Da haben wir viele Projekte, beispielsweise bei der Big-Data-Analyse. Wir nennen es Cognitive Manufacturing. Es geht dabei um Künstliche Intelligenz für Industrie 4.0, also darum, Produktionsprozesse zu verbessern und Ausfälle vorherzusagen, unter anderem mit Digital Twins. Solch ein Zwilling ist die digitale Repräsentation eines physikalischen Systems, zum Beispiel einer Maschine. Man kann mit ihm vorhersagen, wie sich die Prozesskette verhalten wird und den Ertrag, den Energieverbrauch und die Qualität optimieren. Big-Data-Analytics kommt in vielen Bereichen zum Einsatz, auch bei Lithografietools für Wafers. Durch Analyse der Daten mit Deep Learning kann man beispielsweise vorhersagen, wann das Tool ausfällt. Diese Vorhersage ist sehr wichtig, denn bei einem Stillstand verliert man viel Geld. Man kann Anomalien detektieren. Statt Preventive Maintenance mit fixen Wartungsintervallen kommt also nun die Predictive Maintenance mit optimalen Intervallen zum Zug, bei der man das Lebensende jedes Teils spezifisch vorhersagen kann und im richtigen Moment und geplant das Bauteil austauschen kann.
Worum geht es in Ihrem Pairs-Projekt?
Pairs steht für Physical Analytics Information Repository System – einer Big-Data-Plattform, die zeitabhängige Geoinformationen miteinander verbindet und somit die Nutzung dieser Peta-Byte-grossen Daten für komplexe Fragestellungen enorm erleichtert. Wir linken diese Datensätze in Raum und Zeit auf dem Pixel-Level. Es ist sozusagen eine Art Search Engine für zeitabhängige Geodaten inklusive IoT-Daten. Eine komplexe Frage wäre z.

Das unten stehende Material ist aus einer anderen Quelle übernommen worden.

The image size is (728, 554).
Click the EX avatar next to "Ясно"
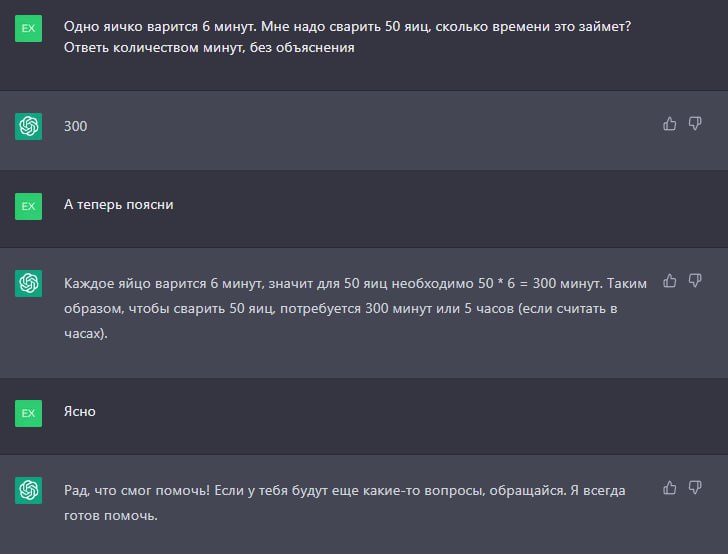coord(29,412)
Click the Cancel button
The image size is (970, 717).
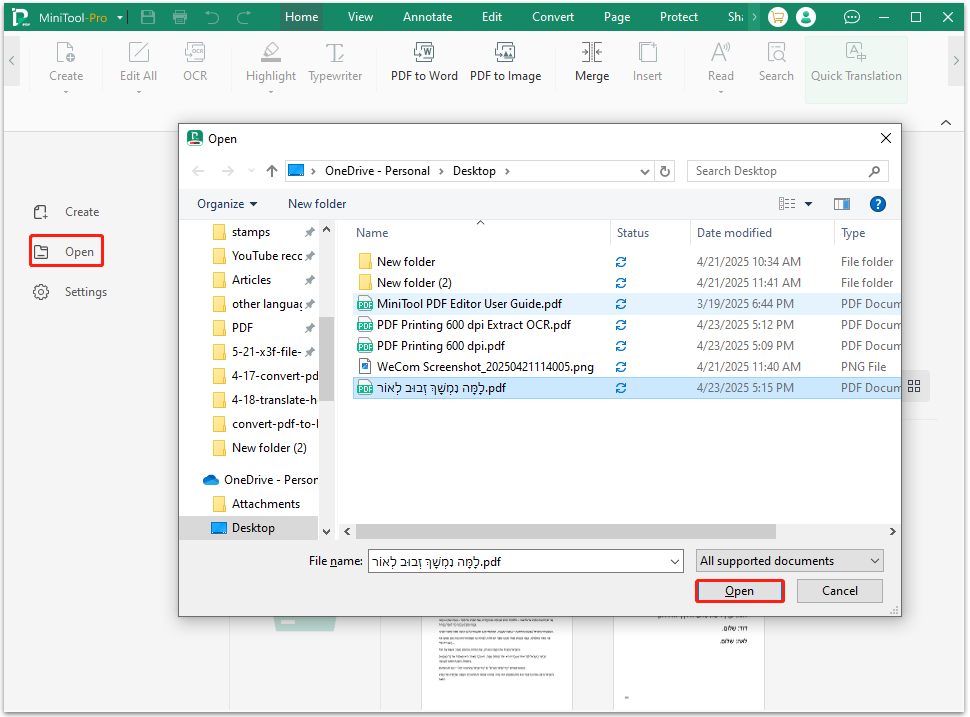pos(839,591)
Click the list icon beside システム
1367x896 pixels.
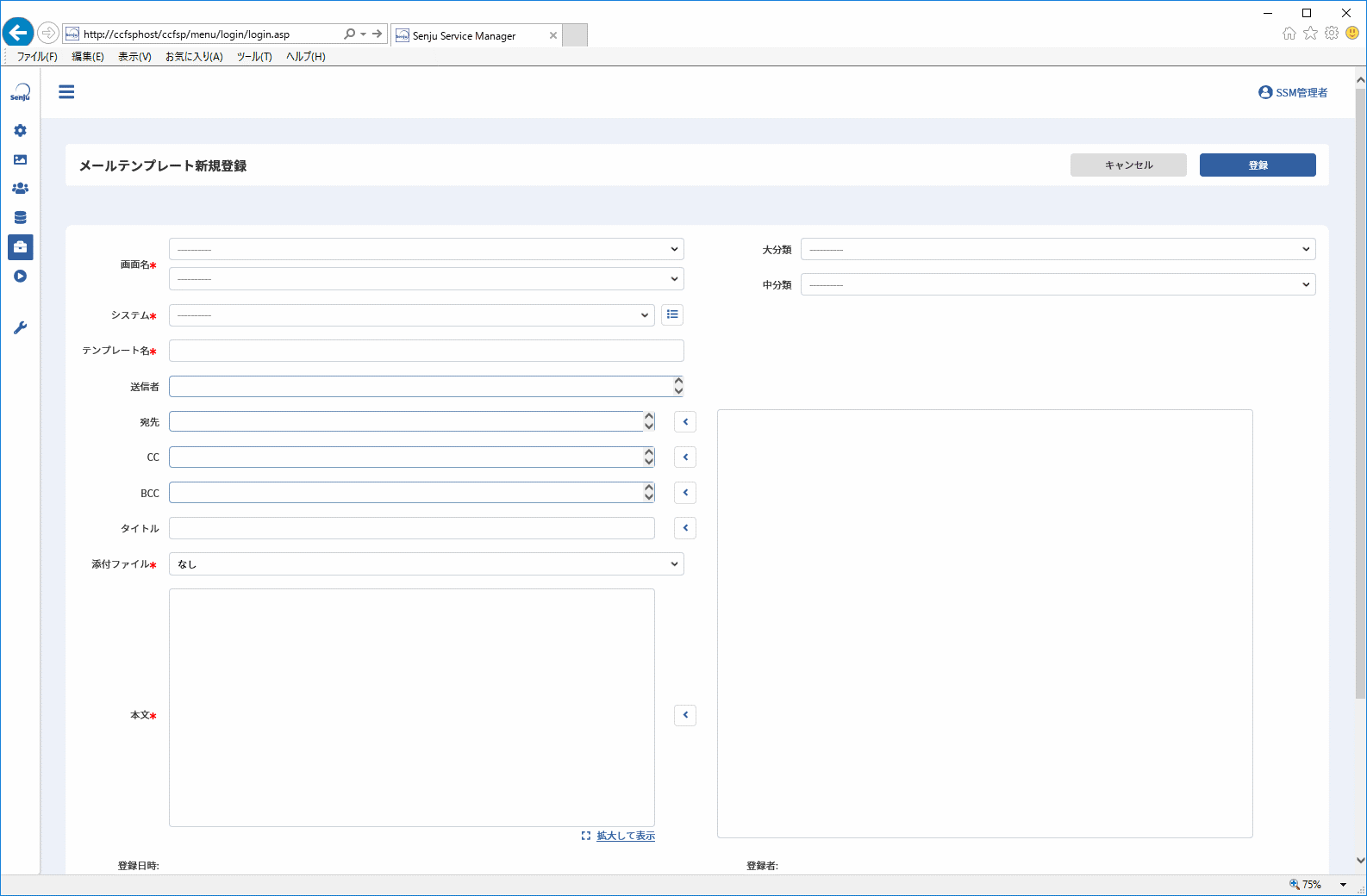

B. «Wie gross ist die Auswirkung des Nachtfrosts der letzten beiden Tage auf die Maisfelder in Iowa?» Um die Antwort zu finden, muss man wissen, wo in dem Staat Mais angebaut wird, wo in den letzten zwei Tagen die minimale Temperatur unter dem Gefrierpunkt war und die mittlere relative Luftfeuchtigkeit grösser als 50%. Dies auf manuelle Weise herauszufinden, kann mehrere Wochen dauern.
In Pairs haben wir viele dieser Datensätze wie Satelliten-, Wetter- und Bodendaten schon gespeichert und miteinander verlinkt. Die Arbeit ist eigentlich schon gemacht und die Frage kann in Sekunden / Minuten beantwortet werden. Ursprung dieser Forschung ist ein IoT-Projekt mit einer Weinbaufirma im Nappa Valley. Das Ziel war, IoT zu verwenden, um die Bewässerung der Traubenstöcke zu optimieren. Denn bei einer gleichmässigen Bewässerung erhalten gewisse Orte zu wenig Wasser, andere hingegen zu viel. Durch die Berücksichtigung von Boden-, Wetter- und Einstrahlungsdaten konnte man die Qualität der Trauben verbessern, den Ertrag um 20% steigern und den Wasserverbrauch senken.
Zur Person
Heike Riel ist IBM Fellow und Director of IoT Technology and Solutions bei IBM Research. Sie ist verantwortlich für ein breites Portfolio von Forschungsaktivitäten in den Naturwissenschaften und den mathematischen Wissenschaften, um mit künstlicher Intelligenz erweiterte IoT-Lösungen zu entwickeln.